Deadly Airstrikes In Syria Hit Hospital Tied To Doctors Without Borders

The deadly bombing is just the latest to hit a hospital supported by the aid group in Syria.
A photo released by Doctors Without Borders shows the hospital after the airstrikes on Friday.
A photo released by Doctors Without Borders shows the hospital after the airstrikes on Friday.
Médecins Sans Frontières

Three died and six were wounded Friday when airstrikes in southern Syria hit a hospital supported by the international aid group Doctors Without Borders, the organization said Tuesday.

A nurse was among those wounded at the field hospital in Tafas, a town roughly 10 miles from the Jordanian border. The nighttime raid partially damaged the hospital building and took the "heavily used" ambulance service entirely out of commission, the group said.

“I was on my way to the hospital to help admit people who had been injured by the airstrikes,” an unnamed hospital staffer told Doctors Without Borders (also known as Médecins Sans Frontières) in a statement. The hospital worker was injured upon reaching the building.

"It all happened very quickly. I saw what looked like an explosion and then a flash of light, and then I lost consciousness for five minutes," the staffer said. "My colleagues saw me lying on the ground, bleeding, and rushed me inside. I was injured in both my arm and leg by shrapnel.”

The organization did not immediately say who was behind the bombings.

Friday's tragedy is just the latest to befall the organization.

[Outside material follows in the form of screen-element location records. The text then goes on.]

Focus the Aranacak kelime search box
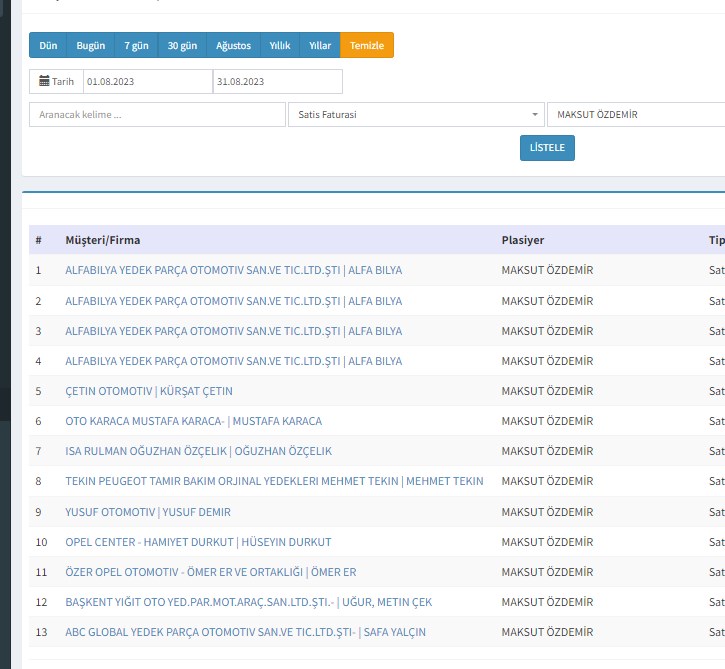Viewport: 725px width, 669px height. tap(157, 114)
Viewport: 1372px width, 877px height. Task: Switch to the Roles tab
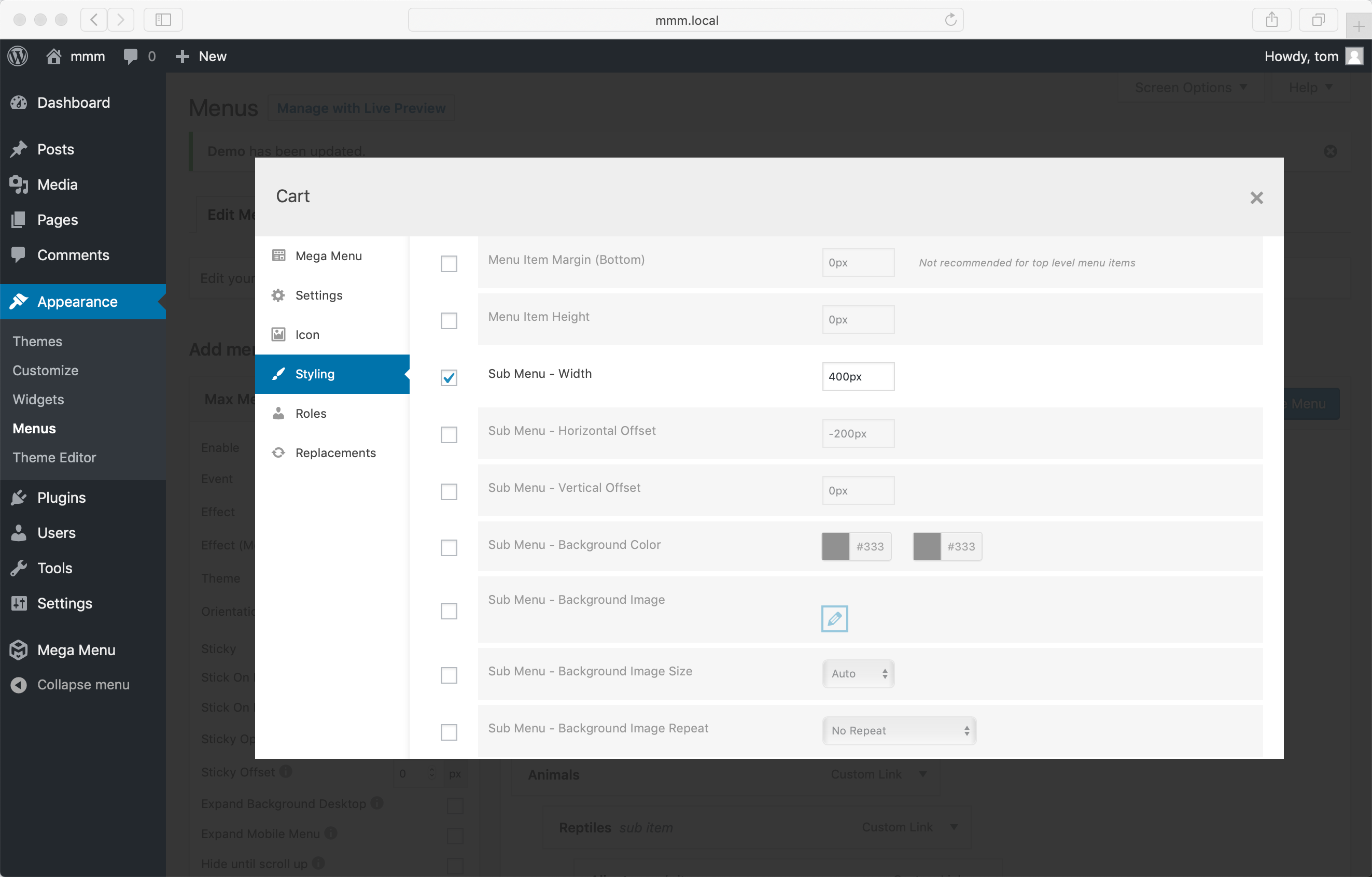311,414
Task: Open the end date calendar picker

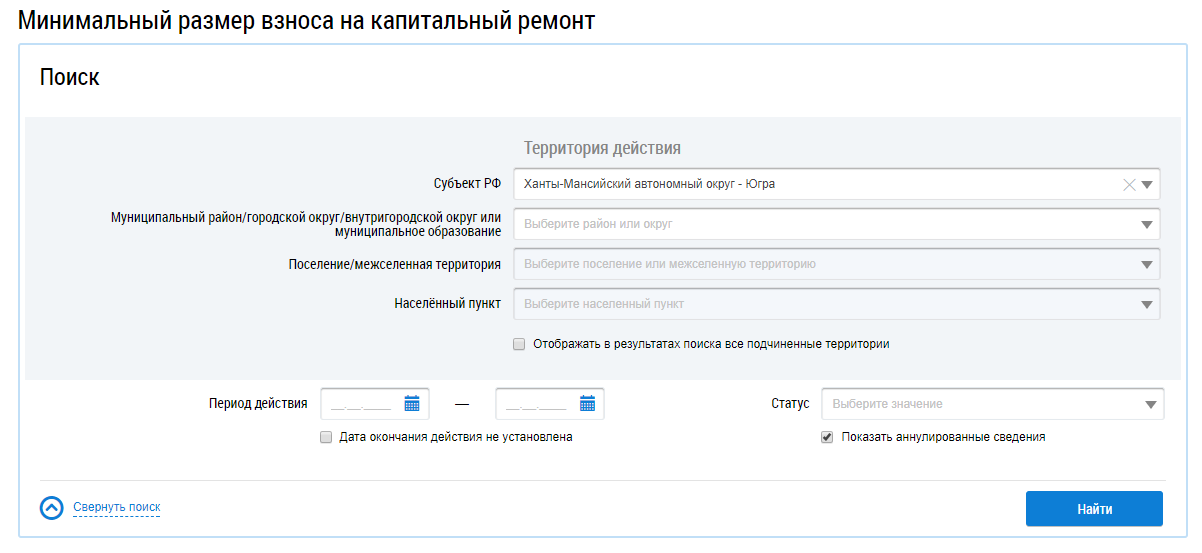Action: tap(587, 404)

Doctors Without Borders staff and hospital workers have been killed and injured in airstrikes over the past few months in countries including Afghanistan, Yemen and Syria.

In December, a Doctors Without Borders-supported hospital in the western Syrian city of Homs was hit by what the group believes was the Syrian air force.

Two months earlier, an hour-long airstrike by U.S.-led coalition forces bombed an Afghan hospital and left 23 people dead, including three children.

Doctors Without Borders has spoken out against what it calls "indiscriminate bombings" amid Syria's protracted civil war. Less than two months into the year, 13 Syrian health care facilities have already been struck, the group said.

Last month, Vickie Hawkins, the executive director of Doctors Without Borders' U.K. group, penned an op-ed declaring such hospital bombings in the area cannot become "the new normal."